On November 17, 2009, the Federal Trade Commission (“FTC”) and seven other federal regulatory agencies jointly released the Final Model Privacy Form Under The Gramm-Leach- Bliley Act (the “Final Rule”)1, which became effective on December 31, 2009. The Final Rule (i) adopts a new optional model privacy form (the “Model Form”) that provides a legal safe harbor to financial institutions (including private funds) electing to use it and (ii) amends the Privacy of Consumer Financial Information (“Privacy Rule”)2 issued by the FTC which governs the privacy notice obligations of private funds.
Since many private funds deliver their annual privacy notices with their annual reports, private funds should take this time to review and update their privacy notices to make sure they are in compliance with the Privacy Rule in light of the Final Rule and relevant state data privacy regulations.3
The Model Form
Background. Private funds are required under the Privacy Rule to provide their individual investors (i.e., investors who are natural persons) with initial and annual notices disclosing the funds’ privacy policies and practices. To ease the compliance burden, Section 728 of the Financial Services Regulatory Relief Act of 20064 directed the FTC and other federal regulatory agencies to jointly develop a model privacy form that financial institutions may rely on as a safe harbor. Such efforts culminated in the Model Form adopted by the Final Rule.

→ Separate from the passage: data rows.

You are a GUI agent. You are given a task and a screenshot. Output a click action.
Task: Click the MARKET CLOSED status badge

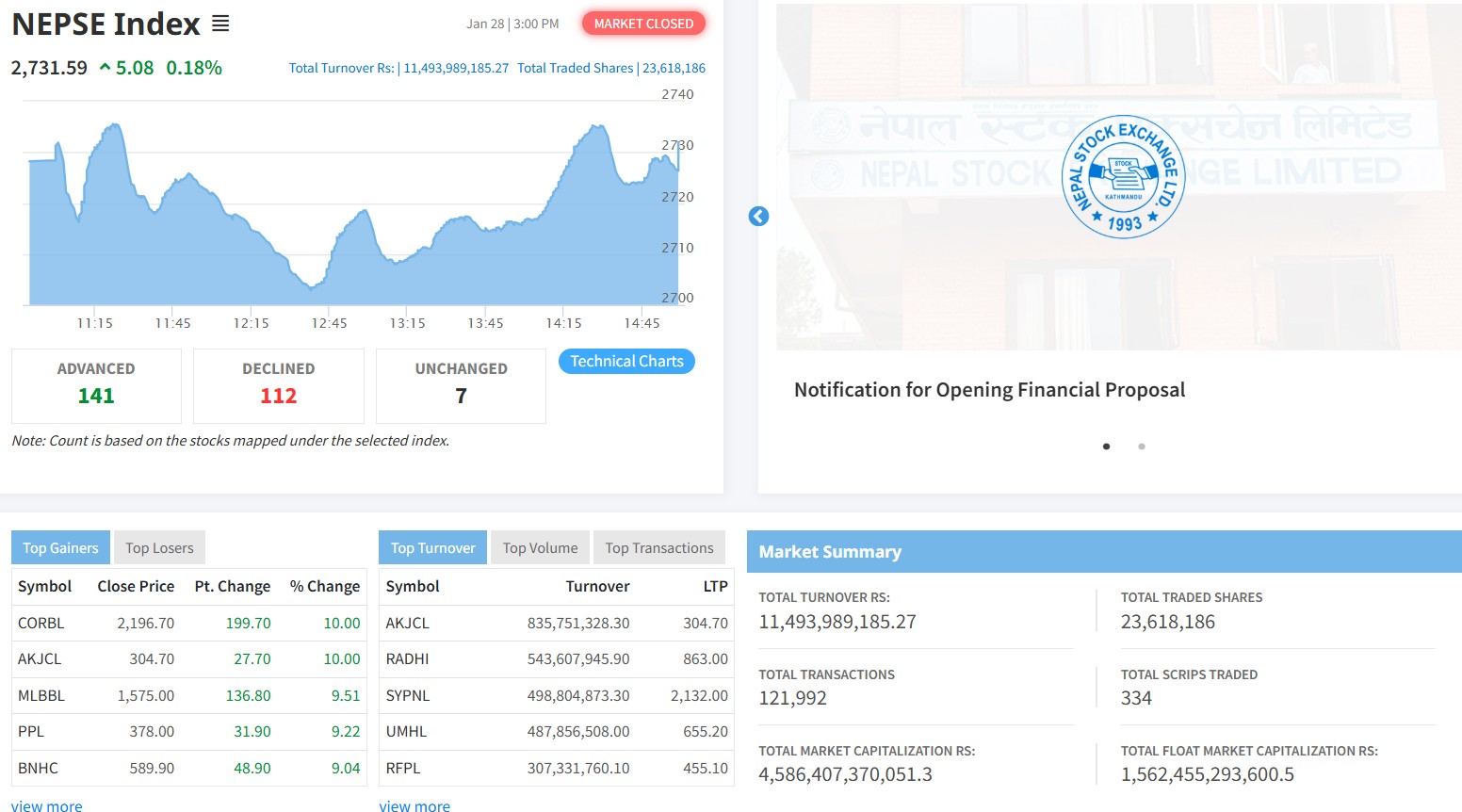pos(643,24)
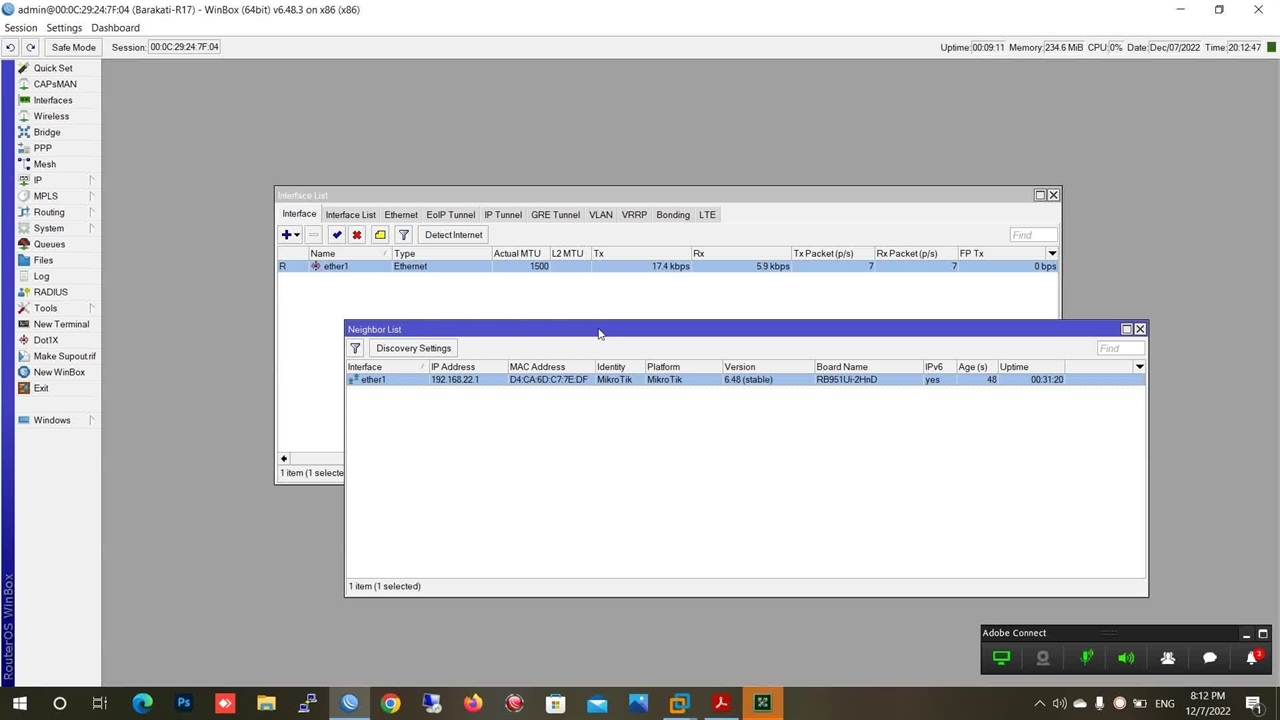Expand the IP submenu in sidebar
Screen dimensions: 1280x720
pyautogui.click(x=91, y=180)
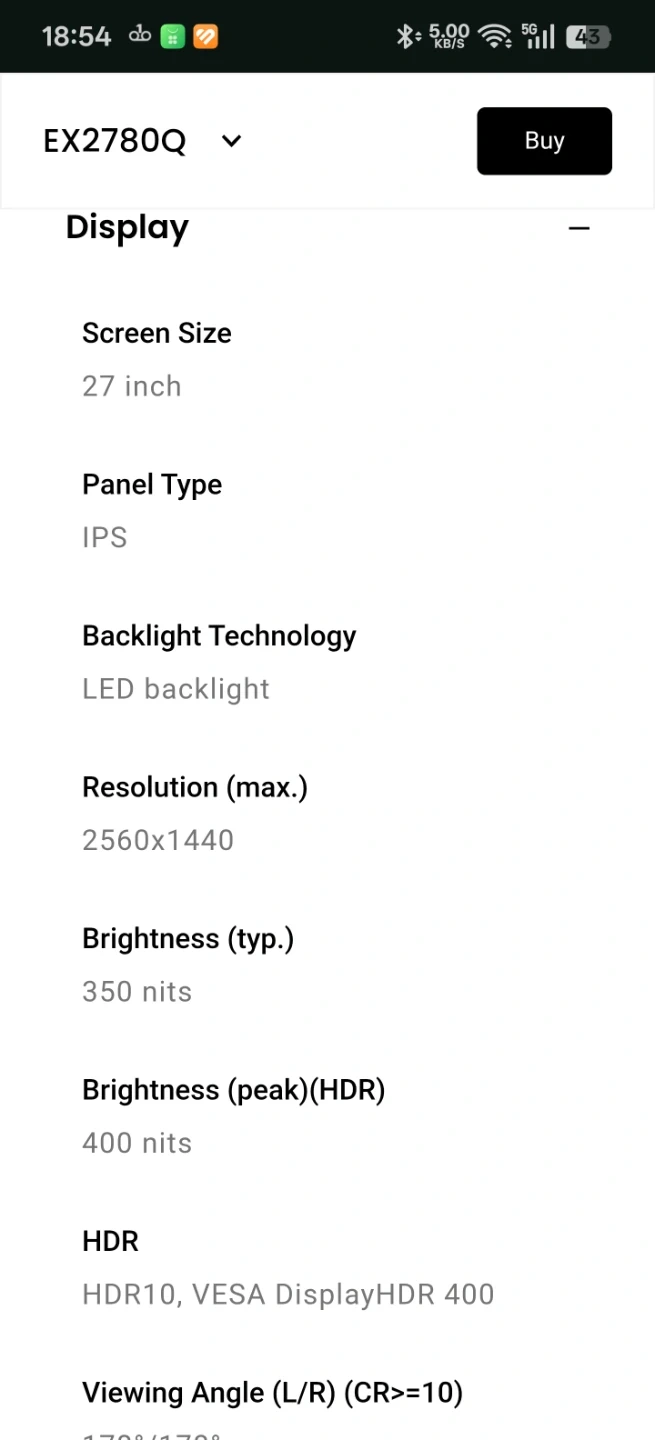Tap the HDR10, VESA DisplayHDR 400 text
Image resolution: width=655 pixels, height=1440 pixels.
click(x=288, y=1294)
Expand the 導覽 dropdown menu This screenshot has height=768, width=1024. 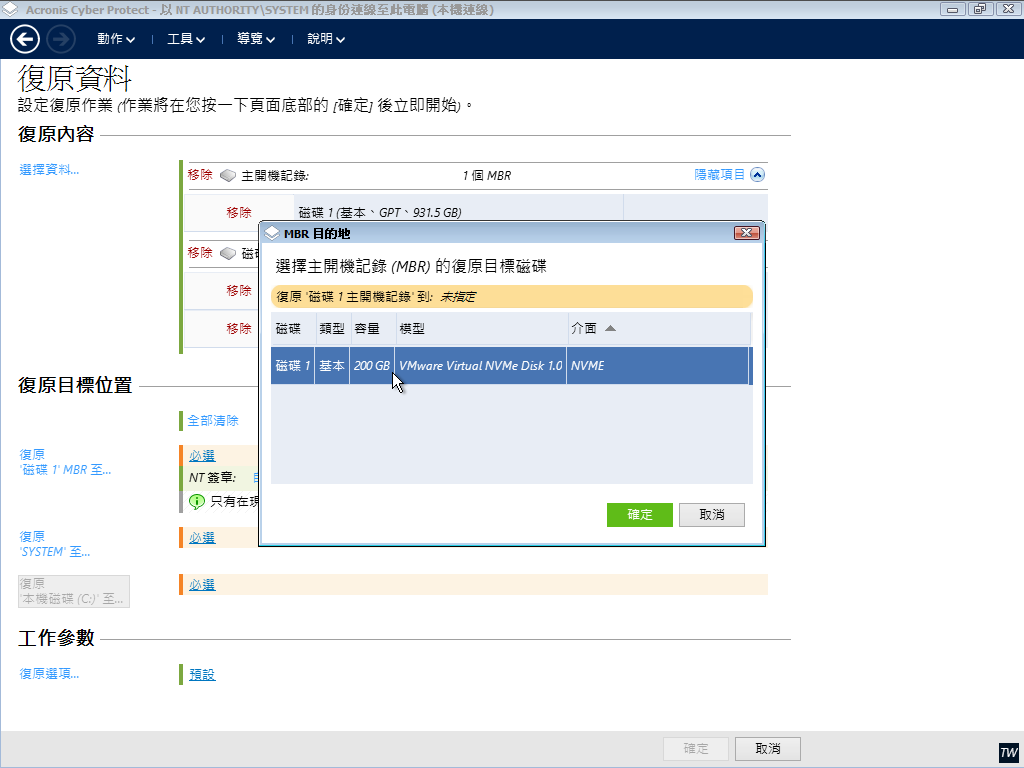[x=256, y=40]
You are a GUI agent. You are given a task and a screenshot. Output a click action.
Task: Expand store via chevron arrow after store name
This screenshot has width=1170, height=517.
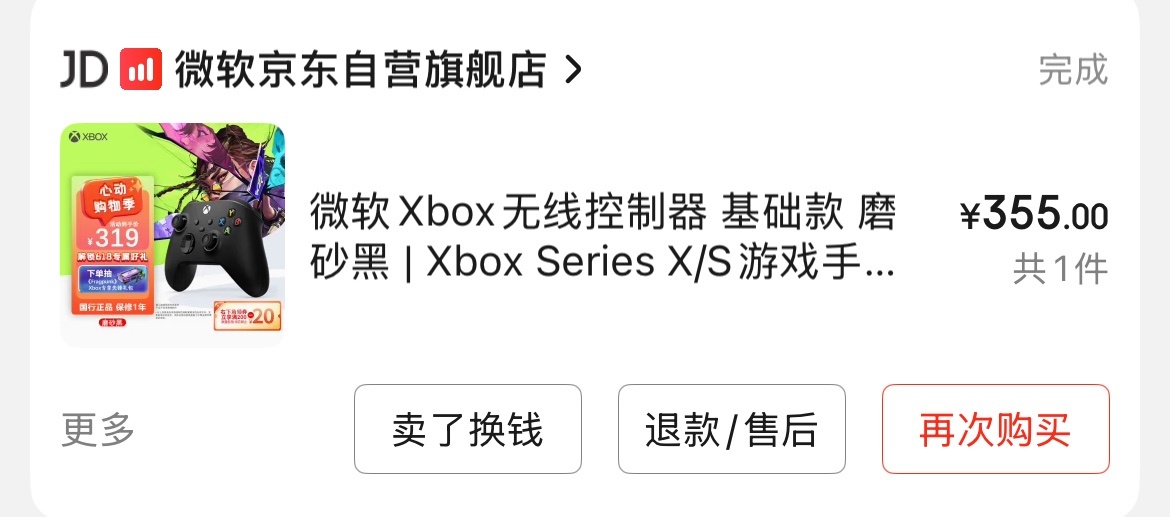(x=572, y=69)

Limitations of Model Form. While the Model Form provides a legal safe harbor, its standardized format5 may limit a fund’s ability to accurately reflect its privacy policies and practices. For example, fund-specific information may not be inserted into the Model Form and funds must choose from a limited set of examples with respect to the types of nonpublic personal information they collect and share. Furthermore, while the disclosure table in the Model Form may more clearly display a fund’s information sharing practices, it requires a fund to list all categories of disclosure rather than only those that are applicable to it. Private funds should carefully consider whether the adoption of the Model Form is appropriate for their circumstances.
Adoption of Model Form is Optional. The Final Rule affirms that the use of the Model Form is optional. Private funds may continue to use other types of notices, such as “simplified notices,”6 that vary from the Model Form as long as the notices comply with the Privacy Rule, the amendments to which are discussed below.
Do You Need to Update Your Existing Privacy Notice?
Elimination of Sample Clauses. Many privacy notices are currently based on the language provided in the Sample Clauses.7 With the introduction of the Model Form, (i) the safe harbor currently given to notices based on Sample Clauses will no longer be available to notices delivered after December 31, 2010 and (ii) the Sample Clauses will be removed from the Privacy Rule altogether, effective as of January 1, 2012. The Privacy Rule further states that compliance with the examples provided therein, to the extent applicable, constitutes compliance with the Privacy Rule. As such, private funds that decide not to adopt the Model Form should consider updating their privacy notices so that the language is more aligned with the language in the examples provided in the Privacy Rule rather than in the Sample Clauses.
Other Amendments. Under the Privacy Rule, privacy notices delivered after December 31, 2010 can no longer rely on the language “as permitted by law” when describing disclosures made to nonaffiliated third parties as authorized under §§ 313.14 and 313.15 of the Privacy Rule. Rather, the Privacy Rule states that “it is sufficient to state that you make disclosures to other nonaffiliated companies for everyday business purposes, such as to process transactions, maintain accounts, respond to court orders and legal investigations, or report to credit bureaus.”
Grace Period for Delivery of the Updated Privacy Notice
Grace Period. If a private fund delivers a privacy notice on or before December 31, 2010 that (i) is based on the Sample Clauses and/or (ii) contains the “as permitted by law” language, it will receive a one-year grace period (i.e., the fund does not need to deliver an updated privacy notice reflecting the Privacy Rule until its next annual notice is due in 2011).
Nevertheless, private funds should review and update their privacy notices as soon as practicable.